» Written problem
Copy every one of the records below word for word.

>> start The data

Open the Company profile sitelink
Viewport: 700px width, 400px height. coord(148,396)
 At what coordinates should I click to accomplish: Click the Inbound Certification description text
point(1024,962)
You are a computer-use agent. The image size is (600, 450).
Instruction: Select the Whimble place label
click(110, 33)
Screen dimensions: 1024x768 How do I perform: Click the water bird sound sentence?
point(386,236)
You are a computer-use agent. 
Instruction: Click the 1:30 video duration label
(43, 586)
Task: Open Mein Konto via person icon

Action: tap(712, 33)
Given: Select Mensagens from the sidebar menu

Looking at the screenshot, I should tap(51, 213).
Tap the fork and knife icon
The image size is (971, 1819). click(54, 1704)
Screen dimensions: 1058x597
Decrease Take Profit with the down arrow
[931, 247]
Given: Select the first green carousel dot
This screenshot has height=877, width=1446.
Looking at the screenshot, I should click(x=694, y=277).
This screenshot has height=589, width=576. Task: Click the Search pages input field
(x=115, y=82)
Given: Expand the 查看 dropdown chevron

>> end The data

» The completed task
Open the Company profile sitelink
Viewport: 700px width, 400px height. coord(148,396)
 At what coordinates should I click to accomplish: Click the Inbound Certification description text
point(1024,962)
You are a computer-use agent. The image size is (600, 450).
Instruction: Select the Whimble place label
click(110, 33)
Screen dimensions: 1024x768 How do I perform: Click the water bird sound sentence?
point(386,236)
You are a computer-use agent. 
Instruction: Click the 1:30 video duration label
(43, 586)
Task: Open Mein Konto via person icon

Action: tap(712, 33)
Given: Select Mensagens from the sidebar menu

Looking at the screenshot, I should tap(51, 213).
Tap the fork and knife icon
The image size is (971, 1819). click(54, 1704)
Screen dimensions: 1058x597
Decrease Take Profit with the down arrow
[931, 247]
Given: Select the first green carousel dot
This screenshot has height=877, width=1446.
Looking at the screenshot, I should click(x=694, y=277).
This screenshot has height=589, width=576. Task: Click the Search pages input field
(x=115, y=82)
Given: Expand the 查看 dropdown chevron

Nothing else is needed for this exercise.